[Exercise goal] Everything in the records below must be repeated exactly, except the pictures.

[Provided records]
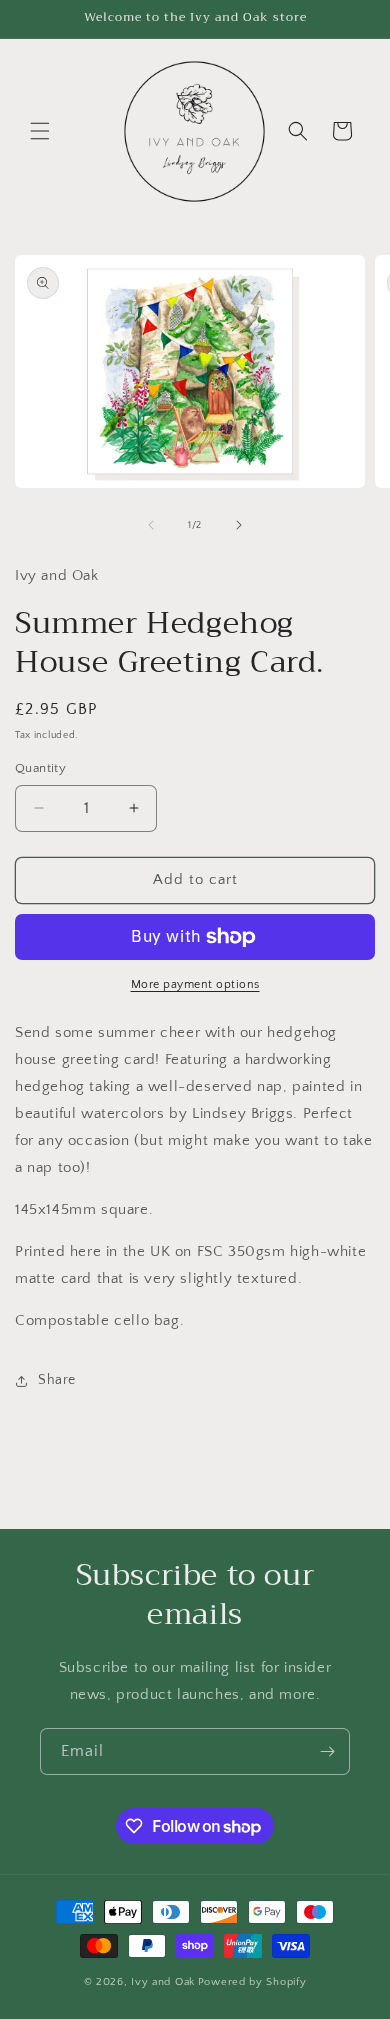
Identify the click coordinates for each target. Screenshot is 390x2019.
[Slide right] (239, 525)
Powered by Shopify (252, 1982)
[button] (40, 131)
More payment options (195, 984)
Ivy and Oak (163, 1982)
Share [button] (57, 1380)
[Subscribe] (327, 1751)
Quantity (40, 768)
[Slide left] (151, 525)
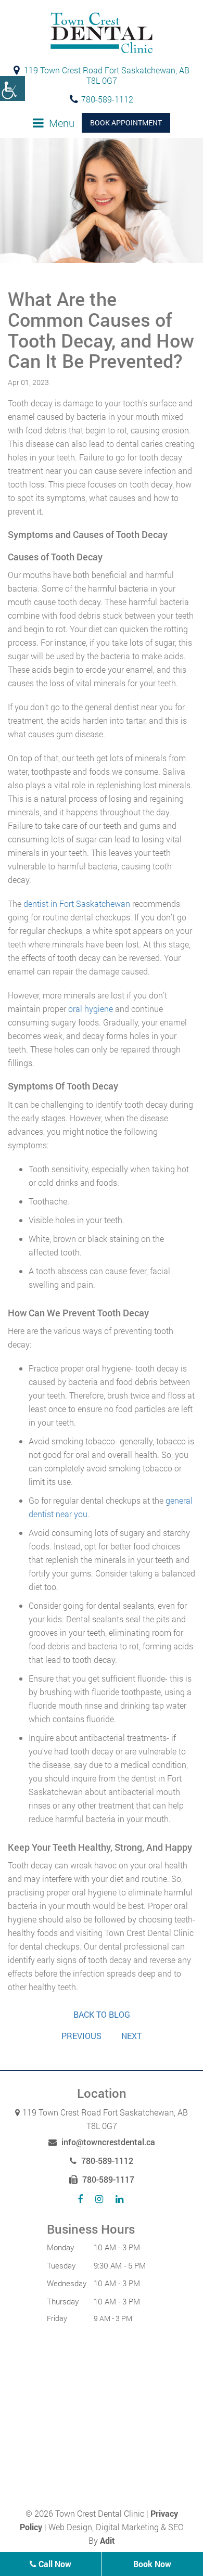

[Answer]
Identify the click coordinates for each target. Screenshot is 390x2019.
[Slide right] (239, 525)
Powered by Shopify (252, 1982)
[button] (40, 131)
More payment options (195, 984)
Ivy and Oak (163, 1982)
Share [button] (57, 1380)
[Subscribe] (327, 1751)
Quantity (40, 768)
[Slide left] (151, 525)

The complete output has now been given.